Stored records
◆ ◆ ◆ ◆ ◆

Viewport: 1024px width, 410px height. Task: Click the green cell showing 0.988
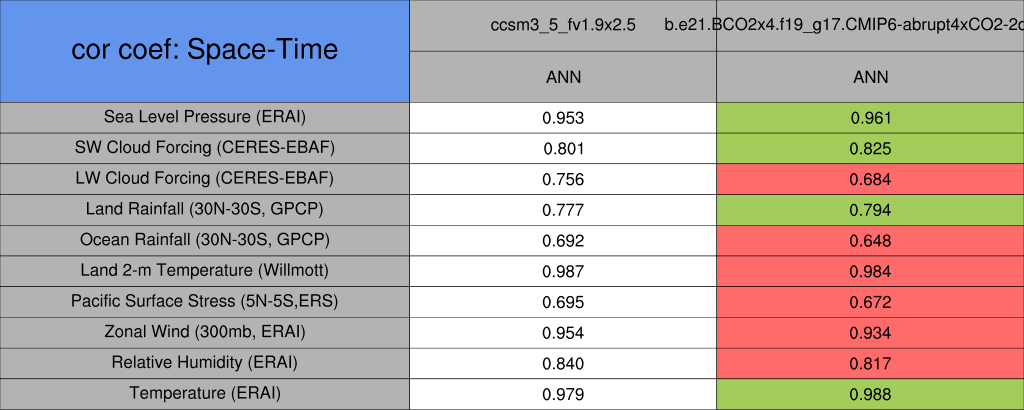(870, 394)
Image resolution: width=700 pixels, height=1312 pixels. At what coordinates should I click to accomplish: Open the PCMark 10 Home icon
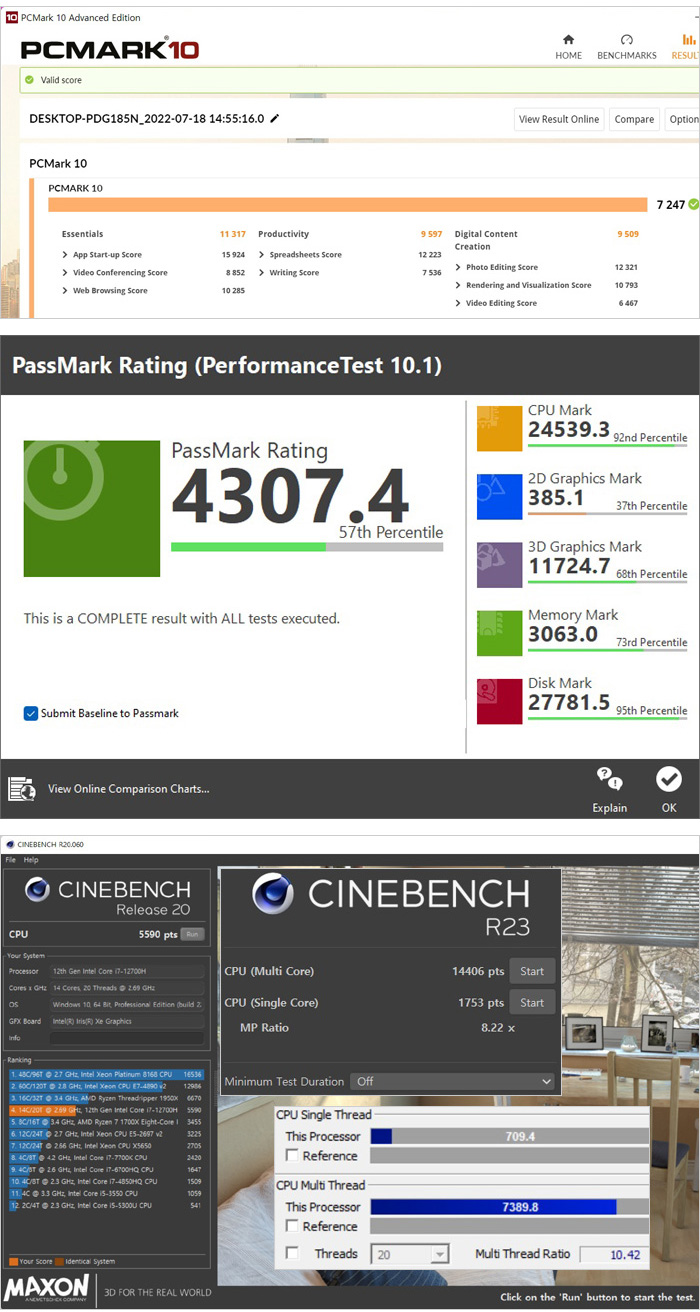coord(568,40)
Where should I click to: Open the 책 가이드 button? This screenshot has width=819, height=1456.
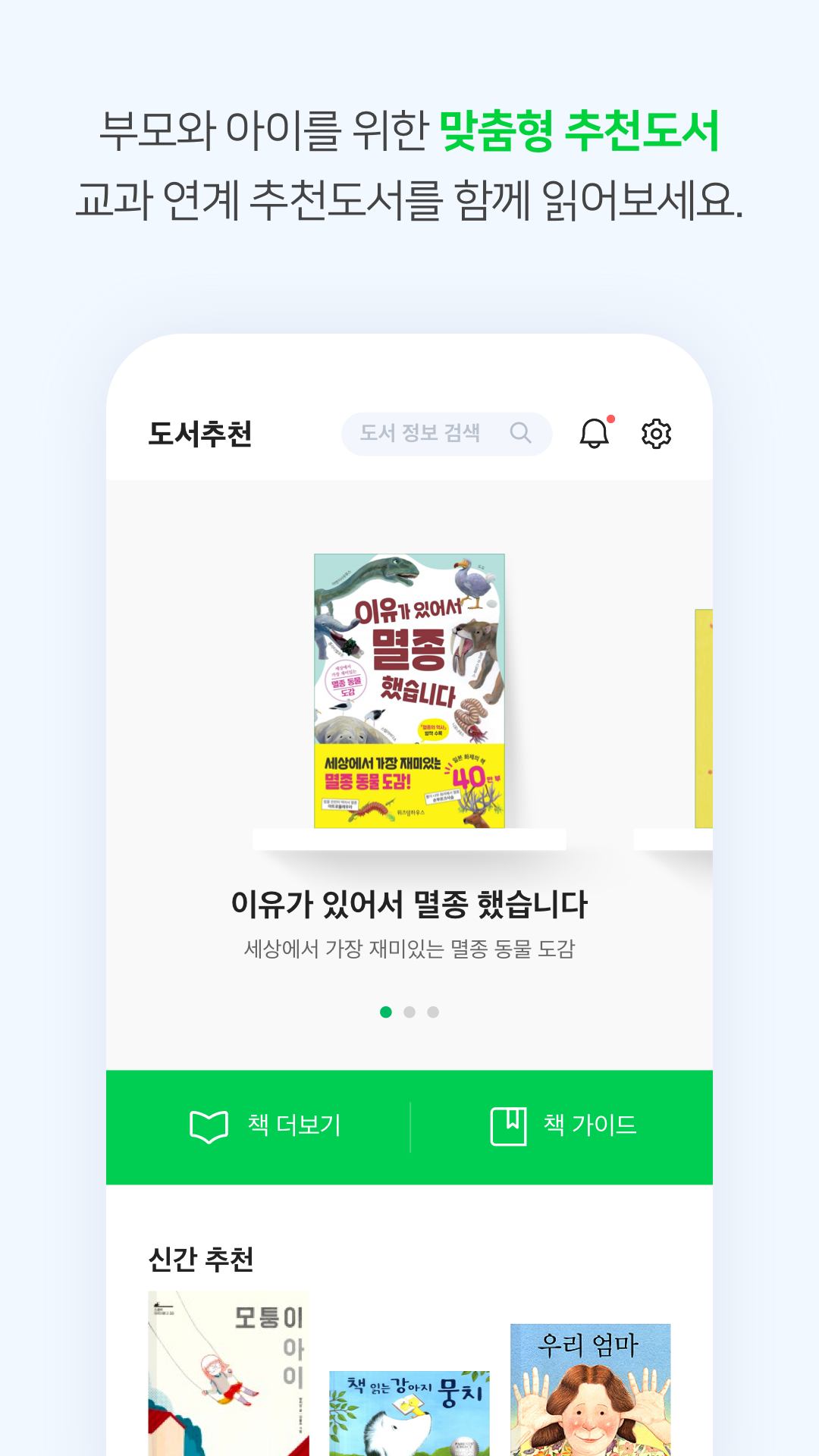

◆ ◆ ◆ ◆ ◆

→ **WORK TO BE COMPLETED**:
Repeat only the lines from the one holding "Image resolution: width=700" through the last line of the data, inclusive. Keep the pictures out.

→ **SOLUTION FOR THIS PROBLEM**:
Image resolution: width=700 pixels, height=1312 pixels. At what coordinates should I click to accomplish: Open the PCMark 10 Home icon
coord(568,40)
Where should I click to: Open the 책 가이드 button? This screenshot has width=819, height=1456.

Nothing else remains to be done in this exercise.